Post molto interessante.
Non c'è come la formazione quale disciplina senza verità assolute, in particolar modo se si parla di metodologia.
Nel tennis, poi, l'evoluzione è passata dalla più naturale autodidattica (uno su tutti, Bill Tilden imparò a giocare da solo e divenne uno dei primi e, per certi versi, ancora valido oggi come oggi, codificatori di gesti e dinamiche di questo sport), all'insegnamento di maestri in lezioni individuali, per poi giungere ai corsi collettivi della seconda metà del secolo scorso, alla più contemporanea videoanalisi.
Se tocchiamo, poi, il tema della tecnica esecutiva, si apre un mondo di opzioni dove, non per forza di cose, quanto sia più gettonato in un determinato periodo debba essere per forza di cose più recente, tantomeno più efficace in senso assoluto.
La presa western, tanto in voga nel tennis degli ultimi 20 anni, si usava già all'inizio del secolo scorso, come tutte le altre, peraltro.
Il rovescio a due mani fatto diventare famoso da Borg, era d'uso anche decenni prima, benchè con differenti fortune.
La continental, definita, spesso, come l'impugnatura classica, divenne l'impugnatura per definizione, in particolare, negli anni 50/60/70 per vià del loro impiego nella scuola australiana, ai tempi considerata da tutti un esempio da seguire, in quanto puntando molto sul gioco a rete o, addirittura, sul serve and voley, trovava in questa presa l'ideale per ottimizzare tale gioco; Bill Tilden, già citato prima, invece usava una eastern 30/40 anni prima.
Per dire che non c'è la formazione perfetta, tantomeno quella migliore di altra, ci può solo essere una formazione efficace ed una inefficace, ma non è la metodologia da sola a poter decretare ciò', semmai il suo abbinamento, con il contesto situazionale e l'impatto con i singoli individui, ognuno dei quali ha attitudini diverse l'uno dall'altro.
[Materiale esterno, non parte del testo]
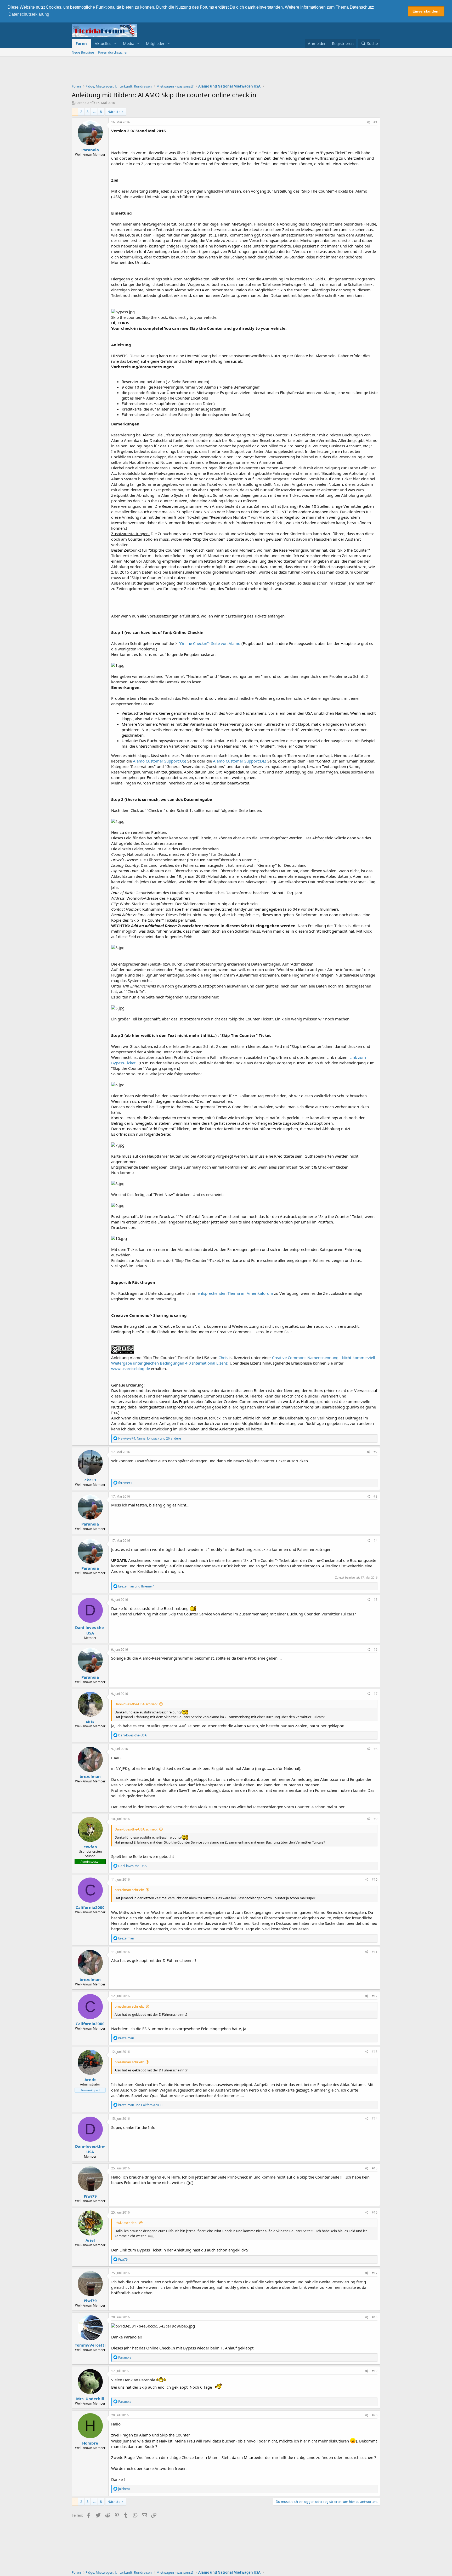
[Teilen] (368, 122)
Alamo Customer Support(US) (159, 761)
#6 (375, 1649)
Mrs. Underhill (90, 2398)
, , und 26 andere (149, 1438)
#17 (374, 2273)
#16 (374, 2212)
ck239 (90, 1479)
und (136, 1586)
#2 (375, 1452)
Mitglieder (155, 43)
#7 (375, 1693)
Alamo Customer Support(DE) (239, 761)
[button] (115, 43)
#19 (374, 2371)
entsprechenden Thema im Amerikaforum (235, 1293)
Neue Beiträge (83, 52)
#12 (374, 1996)
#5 (375, 1599)
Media (128, 43)
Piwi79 (90, 2196)
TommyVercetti (90, 2345)
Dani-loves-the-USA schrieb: (136, 1704)
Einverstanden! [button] (426, 11)
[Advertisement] (226, 71)
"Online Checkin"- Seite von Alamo (209, 643)
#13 (374, 2051)
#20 (374, 2415)
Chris (223, 1357)
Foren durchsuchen (113, 52)
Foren (81, 43)
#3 (375, 1496)
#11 (374, 1952)
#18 (374, 2317)
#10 (374, 1879)
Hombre (90, 2443)
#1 (375, 122)
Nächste (114, 111)
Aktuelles (103, 43)
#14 (374, 2118)
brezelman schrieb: (129, 1889)
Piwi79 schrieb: (126, 2222)
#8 (375, 1749)
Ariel (90, 2240)
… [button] (94, 111)
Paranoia (82, 102)
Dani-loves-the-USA (90, 1630)
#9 (375, 1819)
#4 (375, 1540)
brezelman (90, 1776)
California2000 (90, 1907)
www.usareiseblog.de (130, 1368)
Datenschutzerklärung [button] (28, 14)
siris (90, 1721)
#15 (374, 2168)
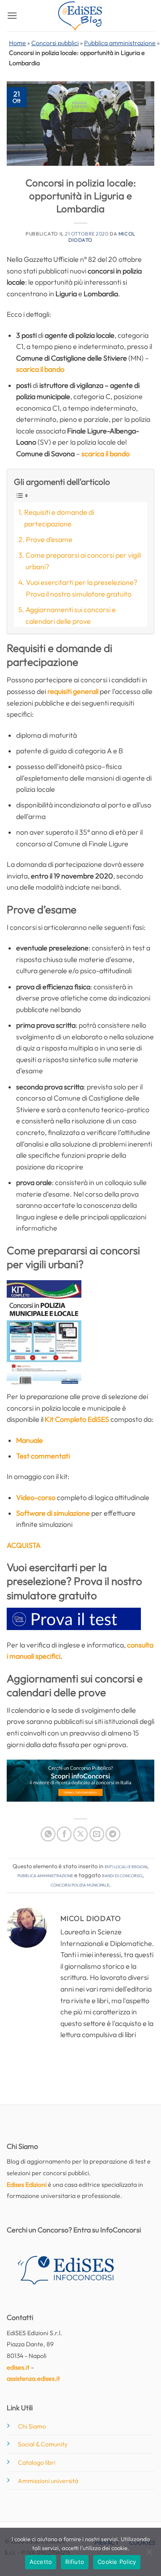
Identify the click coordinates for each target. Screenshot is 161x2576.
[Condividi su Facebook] (64, 1834)
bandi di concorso (122, 1874)
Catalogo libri (36, 2462)
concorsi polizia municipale (80, 1884)
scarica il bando (40, 369)
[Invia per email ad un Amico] (96, 1834)
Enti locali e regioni (126, 1866)
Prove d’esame (49, 539)
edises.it (18, 2367)
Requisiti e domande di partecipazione (59, 518)
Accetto (41, 2561)
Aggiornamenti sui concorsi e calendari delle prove (70, 615)
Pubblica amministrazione (120, 43)
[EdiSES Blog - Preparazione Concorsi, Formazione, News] (80, 15)
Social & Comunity (43, 2444)
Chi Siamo (32, 2426)
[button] (12, 15)
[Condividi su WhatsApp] (48, 1834)
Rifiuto (74, 2561)
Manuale (29, 1440)
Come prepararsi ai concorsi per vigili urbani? (83, 560)
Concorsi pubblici (55, 43)
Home (17, 43)
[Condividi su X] (80, 1834)
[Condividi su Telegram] (113, 1834)
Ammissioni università (48, 2481)
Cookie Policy (116, 2561)
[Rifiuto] (149, 2554)
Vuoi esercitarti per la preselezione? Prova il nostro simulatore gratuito (81, 588)
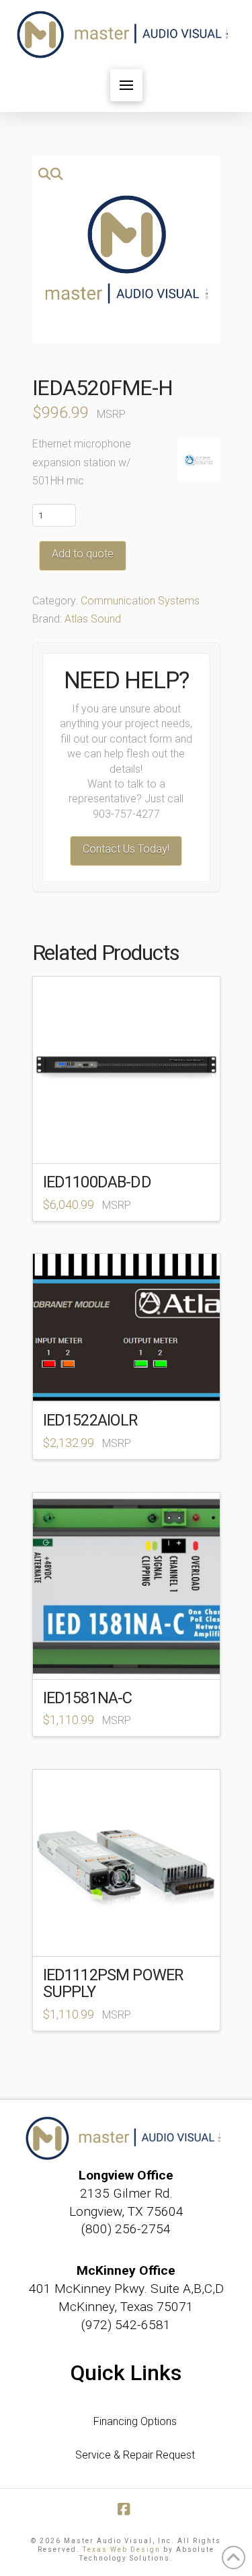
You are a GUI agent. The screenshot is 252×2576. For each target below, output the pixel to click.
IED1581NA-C (87, 1697)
C'è chi ha fortemente bisogno e d apprezza una guida forte e chiara, chi preferisce muoversi con maggiore autonomia, chi non si accontenta delle spiegazioni, ma necessità di immagini esemplificative, chi non sopporta la competizione anche durante la didattica (perchè è presente anche in tali frangenti!) e chi, invece, è maggiormente stimolato proprio dal mettersi a confronto con altri o, magari, è a soggezione di fronte all'esame continuo di un solo maestro tutto per lui, ecc. ecc.,
Quindi, diventa inutile sforzarsi di etichettare cosa sia meglio di cosa.
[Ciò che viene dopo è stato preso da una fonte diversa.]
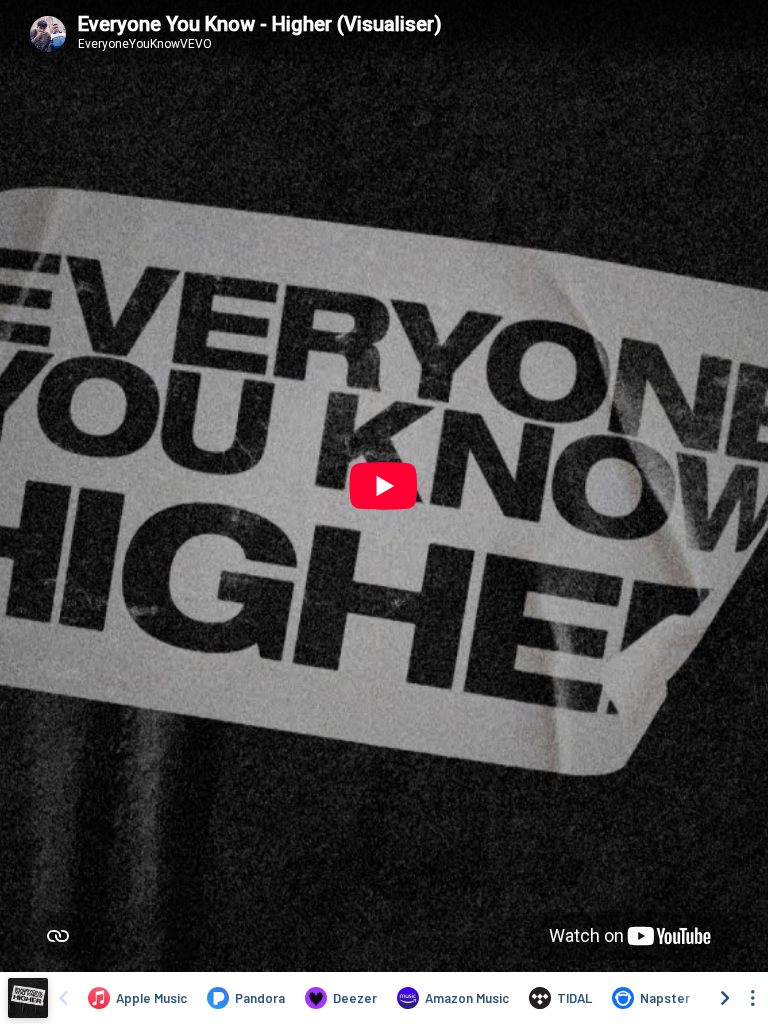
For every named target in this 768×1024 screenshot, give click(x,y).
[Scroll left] (63, 998)
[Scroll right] (725, 998)
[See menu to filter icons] (753, 998)
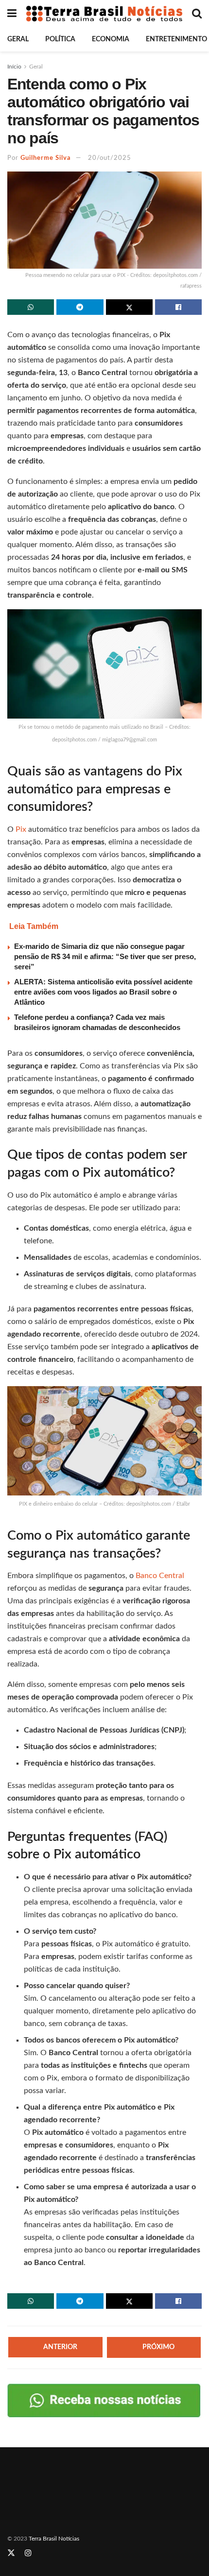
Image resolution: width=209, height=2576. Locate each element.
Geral (18, 39)
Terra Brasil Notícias (54, 2539)
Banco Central (160, 1576)
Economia (110, 39)
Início (14, 66)
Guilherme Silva (45, 158)
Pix (22, 829)
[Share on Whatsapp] (30, 307)
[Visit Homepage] (104, 13)
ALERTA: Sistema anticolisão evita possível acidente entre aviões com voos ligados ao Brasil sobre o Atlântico (103, 992)
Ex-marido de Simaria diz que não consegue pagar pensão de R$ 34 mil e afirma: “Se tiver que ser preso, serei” (105, 956)
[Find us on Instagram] (28, 2553)
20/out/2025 (109, 158)
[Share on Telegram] (79, 307)
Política (60, 39)
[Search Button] (197, 13)
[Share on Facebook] (178, 307)
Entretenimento (176, 39)
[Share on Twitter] (129, 307)
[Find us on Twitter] (11, 2553)
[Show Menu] (12, 13)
L'importate è attivare il meccanismo di volersi migliorare, attraverso un percorso di impegno analitico ed esercizio pratico su se stessi. Lo si può svolgere autonomamente, magari con l'aiuto di un manuale scritto, piuttosto che con l'analisi di un video (il web ha aperto incredibili orizzonti in tal senso), perchè no, con un maestro, facendosi aiutare da un amico, conoscente o, infine, con l'insieme di molte di queste soluzioni.
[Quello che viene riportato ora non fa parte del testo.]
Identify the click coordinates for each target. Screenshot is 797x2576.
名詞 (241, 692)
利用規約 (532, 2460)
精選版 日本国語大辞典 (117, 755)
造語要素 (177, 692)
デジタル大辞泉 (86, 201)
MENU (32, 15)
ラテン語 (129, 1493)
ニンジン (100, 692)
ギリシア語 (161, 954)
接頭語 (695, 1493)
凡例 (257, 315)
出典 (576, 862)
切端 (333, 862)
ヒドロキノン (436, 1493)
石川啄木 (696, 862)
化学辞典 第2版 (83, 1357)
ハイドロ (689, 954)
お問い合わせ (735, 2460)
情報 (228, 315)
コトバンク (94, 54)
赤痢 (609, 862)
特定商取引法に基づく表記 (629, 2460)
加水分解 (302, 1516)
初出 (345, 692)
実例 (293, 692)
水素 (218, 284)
Quello che mi sento di affermare con convinzione è, semmai, cercare di avere, darsi un metodo, non ha importanza quale, molti di noi potrebbero non sapere neanche cosa possa significare darsi un metodo, ma è l'unica forma di ordine organizzato che possa migliore l'efficacia di ogni azione umana. Definiamo un obiettivo, decidiamo quali debbano essere le nostre fonti di informazioni per perseguirlo e programmiamo un percorso, appuntamenti costanti, definizione delle esercitazioni da fare, come e con chi, diamoci dei tempi e, se intendiamo avvalerci di risorse terze, perchè no, un budget economico. A questo punto non rimane che buttarsi a testa bassa convinti e risoluti fino alla fine del programma definito, dopo di che si tireranno le somme e applicheranno le eventuali necessarie modifiche metodologiche.